Information given →

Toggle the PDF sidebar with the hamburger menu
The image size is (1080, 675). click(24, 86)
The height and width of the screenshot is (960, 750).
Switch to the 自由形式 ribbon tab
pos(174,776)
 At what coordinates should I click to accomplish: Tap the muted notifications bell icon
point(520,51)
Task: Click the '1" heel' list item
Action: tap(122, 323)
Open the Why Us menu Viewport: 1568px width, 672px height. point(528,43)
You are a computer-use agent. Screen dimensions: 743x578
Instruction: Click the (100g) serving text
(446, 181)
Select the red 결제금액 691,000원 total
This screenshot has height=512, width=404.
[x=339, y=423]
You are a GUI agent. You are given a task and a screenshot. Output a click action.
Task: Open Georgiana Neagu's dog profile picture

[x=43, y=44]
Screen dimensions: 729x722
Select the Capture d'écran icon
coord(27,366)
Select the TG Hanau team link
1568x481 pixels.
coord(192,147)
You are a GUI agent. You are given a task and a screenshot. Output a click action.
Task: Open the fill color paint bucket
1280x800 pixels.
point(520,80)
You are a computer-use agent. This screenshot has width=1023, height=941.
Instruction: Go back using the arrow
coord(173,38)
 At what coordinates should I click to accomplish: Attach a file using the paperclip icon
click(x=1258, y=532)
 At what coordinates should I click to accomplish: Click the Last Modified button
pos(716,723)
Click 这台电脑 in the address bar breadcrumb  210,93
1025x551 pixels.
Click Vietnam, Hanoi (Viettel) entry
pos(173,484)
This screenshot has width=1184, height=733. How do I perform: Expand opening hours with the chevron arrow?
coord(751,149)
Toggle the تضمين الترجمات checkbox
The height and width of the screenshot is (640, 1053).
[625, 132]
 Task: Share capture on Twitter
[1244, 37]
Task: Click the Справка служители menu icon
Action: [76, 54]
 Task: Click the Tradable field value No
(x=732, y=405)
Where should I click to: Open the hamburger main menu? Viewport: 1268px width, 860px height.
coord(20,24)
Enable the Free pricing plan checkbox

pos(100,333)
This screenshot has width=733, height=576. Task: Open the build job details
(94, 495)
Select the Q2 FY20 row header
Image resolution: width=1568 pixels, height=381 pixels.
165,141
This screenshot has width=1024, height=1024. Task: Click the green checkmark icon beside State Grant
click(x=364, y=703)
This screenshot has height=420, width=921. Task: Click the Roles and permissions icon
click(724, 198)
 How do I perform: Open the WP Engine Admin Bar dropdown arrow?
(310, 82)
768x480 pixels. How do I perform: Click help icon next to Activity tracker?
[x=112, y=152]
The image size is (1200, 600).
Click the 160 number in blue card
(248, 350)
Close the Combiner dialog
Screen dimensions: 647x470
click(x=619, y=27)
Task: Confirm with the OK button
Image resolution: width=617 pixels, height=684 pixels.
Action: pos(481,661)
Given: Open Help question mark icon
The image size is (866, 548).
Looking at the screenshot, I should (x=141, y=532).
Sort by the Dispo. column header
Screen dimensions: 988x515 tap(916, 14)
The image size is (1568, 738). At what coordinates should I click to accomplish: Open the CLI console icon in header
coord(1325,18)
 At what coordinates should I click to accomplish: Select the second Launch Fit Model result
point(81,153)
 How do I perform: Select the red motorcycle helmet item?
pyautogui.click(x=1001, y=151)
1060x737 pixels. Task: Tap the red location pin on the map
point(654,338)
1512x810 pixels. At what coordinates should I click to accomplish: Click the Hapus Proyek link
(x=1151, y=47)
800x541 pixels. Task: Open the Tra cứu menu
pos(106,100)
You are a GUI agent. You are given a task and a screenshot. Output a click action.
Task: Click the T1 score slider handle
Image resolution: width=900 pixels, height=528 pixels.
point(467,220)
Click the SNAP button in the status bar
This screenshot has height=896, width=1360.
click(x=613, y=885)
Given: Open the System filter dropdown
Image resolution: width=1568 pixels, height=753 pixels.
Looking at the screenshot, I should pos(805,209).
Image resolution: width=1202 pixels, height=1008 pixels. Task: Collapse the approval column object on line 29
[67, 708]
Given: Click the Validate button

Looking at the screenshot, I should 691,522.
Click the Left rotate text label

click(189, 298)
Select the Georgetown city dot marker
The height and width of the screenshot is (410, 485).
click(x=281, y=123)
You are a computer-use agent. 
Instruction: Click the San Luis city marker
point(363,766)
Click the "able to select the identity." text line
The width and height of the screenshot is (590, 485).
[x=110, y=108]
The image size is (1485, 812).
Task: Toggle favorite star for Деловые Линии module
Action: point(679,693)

What needs to be done → Type out the material again exactly as presented.

Completed exercise →
Toggle the PDF sidebar with the hamburger menu
The image size is (1080, 675). click(24, 86)
The height and width of the screenshot is (960, 750).
Switch to the 自由形式 ribbon tab
pos(174,776)
 At what coordinates should I click to accomplish: Tap the muted notifications bell icon
point(520,51)
Task: Click the '1" heel' list item
Action: tap(122, 323)
Open the Why Us menu Viewport: 1568px width, 672px height. point(528,43)
You are a computer-use agent. Screen dimensions: 743x578
Instruction: Click the (100g) serving text
(446, 181)
Select the red 결제금액 691,000원 total
This screenshot has height=512, width=404.
[x=339, y=423]
You are a GUI agent. You are given a task and a screenshot. Output a click action.
Task: Open Georgiana Neagu's dog profile picture

[x=43, y=44]
Screen dimensions: 729x722
Select the Capture d'écran icon
coord(27,366)
Select the TG Hanau team link
1568x481 pixels.
coord(192,147)
You are a GUI agent. You are given a task and a screenshot. Output a click action.
Task: Open the fill color paint bucket
1280x800 pixels.
point(520,80)
You are a computer-use agent. This screenshot has width=1023, height=941.
Instruction: Go back using the arrow
coord(173,38)
 At what coordinates should I click to accomplish: Attach a file using the paperclip icon
click(x=1258, y=532)
 At what coordinates should I click to accomplish: Click the Last Modified button
pos(716,723)
Click 这台电脑 in the address bar breadcrumb  210,93
1025x551 pixels.
Click Vietnam, Hanoi (Viettel) entry
pos(173,484)
This screenshot has width=1184, height=733. How do I perform: Expand opening hours with the chevron arrow?
coord(751,149)
Toggle the تضمين الترجمات checkbox
The height and width of the screenshot is (640, 1053).
[625, 132]
 Task: Share capture on Twitter
[1244, 37]
Task: Click the Справка служители menu icon
Action: [76, 54]
 Task: Click the Tradable field value No
(x=732, y=405)
Where should I click to: Open the hamburger main menu? Viewport: 1268px width, 860px height.
coord(20,24)
Enable the Free pricing plan checkbox

pos(100,333)
This screenshot has width=733, height=576. Task: Open the build job details
(94, 495)
Select the Q2 FY20 row header
Image resolution: width=1568 pixels, height=381 pixels.
165,141
This screenshot has width=1024, height=1024. Task: Click the green checkmark icon beside State Grant
click(x=364, y=703)
This screenshot has height=420, width=921. Task: Click the Roles and permissions icon
click(724, 198)
 How do I perform: Open the WP Engine Admin Bar dropdown arrow?
(310, 82)
768x480 pixels. How do I perform: Click help icon next to Activity tracker?
[x=112, y=152]
The image size is (1200, 600).
Click the 160 number in blue card
(248, 350)
Close the Combiner dialog
Screen dimensions: 647x470
click(x=619, y=27)
Task: Confirm with the OK button
Image resolution: width=617 pixels, height=684 pixels.
Action: pos(481,661)
Given: Open Help question mark icon
The image size is (866, 548).
Looking at the screenshot, I should (x=141, y=532).
Sort by the Dispo. column header
Screen dimensions: 988x515 tap(916, 14)
The image size is (1568, 738). At what coordinates should I click to accomplish: Open the CLI console icon in header
coord(1325,18)
 At what coordinates should I click to accomplish: Select the second Launch Fit Model result
point(81,153)
 How do I perform: Select the red motorcycle helmet item?
pyautogui.click(x=1001, y=151)
1060x737 pixels. Task: Tap the red location pin on the map
point(654,338)
1512x810 pixels. At what coordinates should I click to accomplish: Click the Hapus Proyek link
(x=1151, y=47)
800x541 pixels. Task: Open the Tra cứu menu
pos(106,100)
You are a GUI agent. You are given a task and a screenshot. Output a click action.
Task: Click the T1 score slider handle
Image resolution: width=900 pixels, height=528 pixels.
point(467,220)
Click the SNAP button in the status bar
This screenshot has height=896, width=1360.
click(x=613, y=885)
Given: Open the System filter dropdown
Image resolution: width=1568 pixels, height=753 pixels.
Looking at the screenshot, I should pos(805,209).
Image resolution: width=1202 pixels, height=1008 pixels. Task: Collapse the approval column object on line 29
[67, 708]
Given: Click the Validate button

Looking at the screenshot, I should 691,522.
Click the Left rotate text label

click(189, 298)
Select the Georgetown city dot marker
The height and width of the screenshot is (410, 485).
click(x=281, y=123)
You are a computer-use agent. 
Instruction: Click the San Luis city marker
point(363,766)
Click the "able to select the identity." text line
The width and height of the screenshot is (590, 485).
[x=110, y=108]
The image size is (1485, 812).
Task: Toggle favorite star for Деловые Линии module
Action: point(679,693)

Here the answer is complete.